6 Responses to “Joining the Slumberparty: A Response to Molly Fischer’s “Ladyblog” Critique”

I didn’t read the whole comment thread, but I love all the highlights you cite about the irony of labeling an interest in “girl things” (or girl feelings!) as unfeminist. I could also have done without the cattiness in Fischer’s piece toward various editors.
There are lots of more radical or explicitly political feminist blogs out there-i.e. Feministe-and I read those in addition to The Hairpin. I also occasionally or semi-regularly read blogs aimed specifically at: female and/or feminist academics, queer ladies, writers, and fans of celebrity gossip (shout-out!). They’re not mutually exclusive. The internet is a big place. It’s generally possible to find some sort of corner of it full of whatever perspectives appeal to you.
Really, I am annoyed that this has to be a conversation.
I 100% agree with you. I can create a list of so many intelligent, contemporary female blogs that are relivant. This IS absolutely about divide and conquer. It is insulting to female writers. I am not sure which blogs this woman is reading but they certainly aren’t the hundreds of amazing blogs I try to get thorugh in a week.
Feminists can’t be funny? Well then, my entire existence and worldview has been predicated on a FALSIFICATION! Sheesh, I’m glad I don’t know what it’s like to take myself, my gender, my entire being so seriously like Ms. Fischer clearly does. Maybe she can provide us ladies all with some sort of Feminism: Ur Doin It Wrong handbook so we can fix ourselves.
Ugh.
Thanks for writing this, AHP-I just googled a bunch of terms to see if anyone had written something thoughtful in response to Fischer’s piece. I’m glad it was you!

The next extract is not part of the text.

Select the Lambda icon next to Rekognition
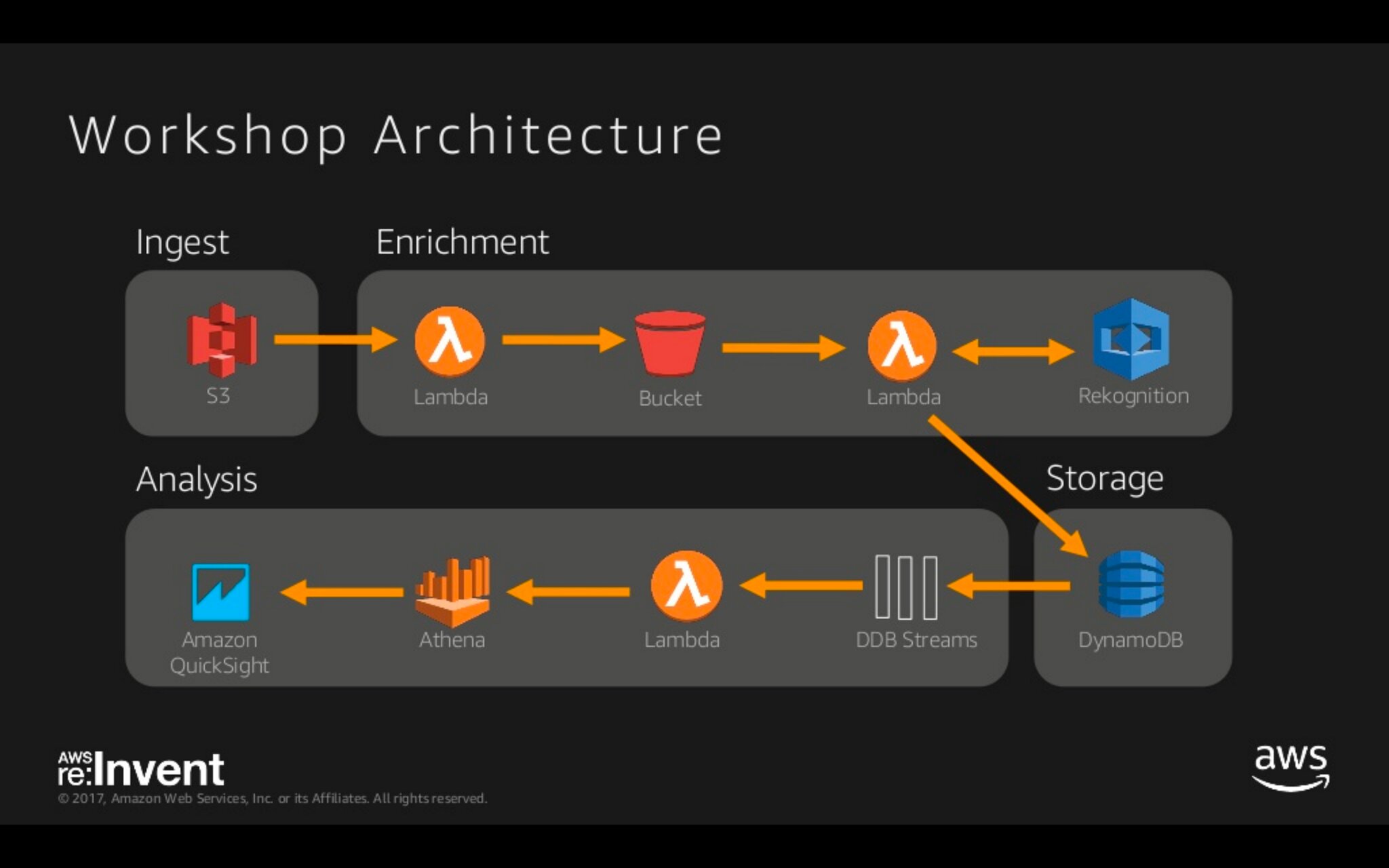The width and height of the screenshot is (1389, 868). point(902,346)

I’ve been thinking a lot about how humor, especially self-deprecating humor, when done by women, gets read as dumb. It’s an interesting phenomenon, and I don’t know what to think about it, but I keep noticing that male stand-ups who make idiocy their schtick are never suspected of being genuinely stupid. That it is a performance is clearly understood. I think the internet public has less experience reading female writers with that same generosity. They can’t see past the performance to the real intelligence guiding the community underneath-partly because it hasn’t been explicitly laid out for them, partly because The Hairpin has no interest in overperforming its smarts, and partly because we have a long, long history of regarding feminine speech patterns from the valley girl down to today’s vocal fry as “perfomances,” but not performances that mask intelligence. Instead, they’re performance that *reveal* stupidity, artificiality, AND vanity to boot.
Anyway. Thanks for this!
Love this, Annie-thank you. In my Mediating Gender & Sexuality class yesterday, we were following up our discussions of postfeminism and feminist media activism with a discussion of all the challenges feminism currently faces-including the topics you address here: how institutionalizing feminism in the academy makes it less accessible for those outside the academy; the difficulty negotiating irony & knowingness; the muddiness of what “feminism” means anymore. This discussion about ladyblogs is such a great example.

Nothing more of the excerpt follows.